In-Orbit Container Registry Planning for Fast Image Downloading in LEO Satellite Constellation
摘要
In-orbit computing in Low Earth Orbit (LEO) satellite constellations represents a significant advancement in enhancing the efficiency of satellite data processing. Container-based cloud-native solutions are increasingly applied to enhance the elasticity of in-orbit computing. Albeit with high potential, its performance is significantly constrained by the container image downloading delay via satellite-ground links. Therefore, in-orbit container registry is required so as to reduce expensive image downloading overhead. However, due to the motion of LEO satellites, the network topology changes dynamically, leading to fluctuation in the Inter-Satellite Link (ISL) connectivity and communication rates.
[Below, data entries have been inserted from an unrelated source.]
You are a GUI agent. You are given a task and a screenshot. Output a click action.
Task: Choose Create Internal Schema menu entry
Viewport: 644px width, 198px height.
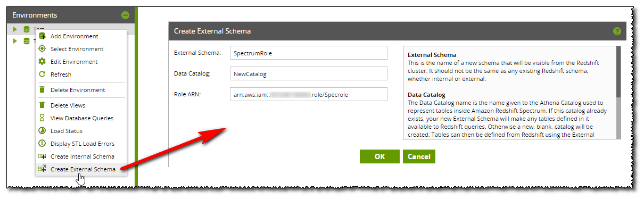pyautogui.click(x=81, y=156)
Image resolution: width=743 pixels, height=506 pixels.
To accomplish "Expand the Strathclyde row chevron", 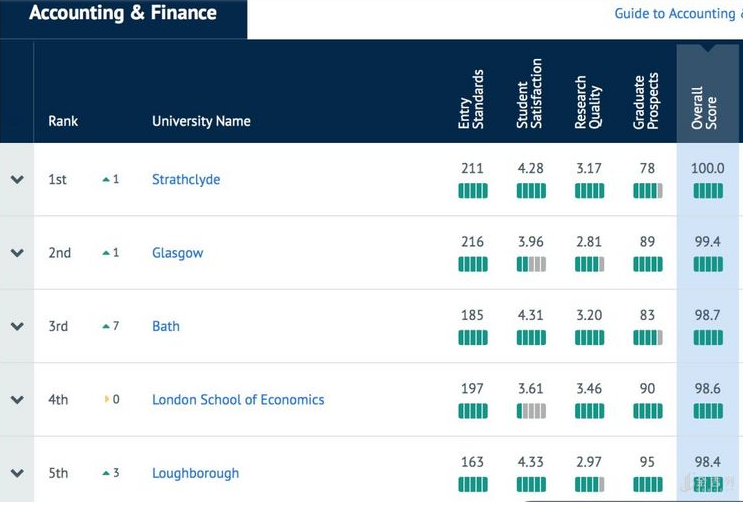I will 17,180.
This imposes significant challenges to in-orbit container registry planning. Additionally, the planning must also account for the limited on-satellite storage and request popularity. To this end, we investigate the problem of in-orbit container registry planning for overall downloading time minimization. The problem is formulated into an ILP form and proved to be NP-hard. We further propose the In-orbit Registry Planning algorithm based on Randomized Rounding (RR-IRP). The experimental results demonstrate the effectiveness of our RR-IRP algorithm, which averagely reduces container image download time by \(22.71\%\) compared to classic solutions.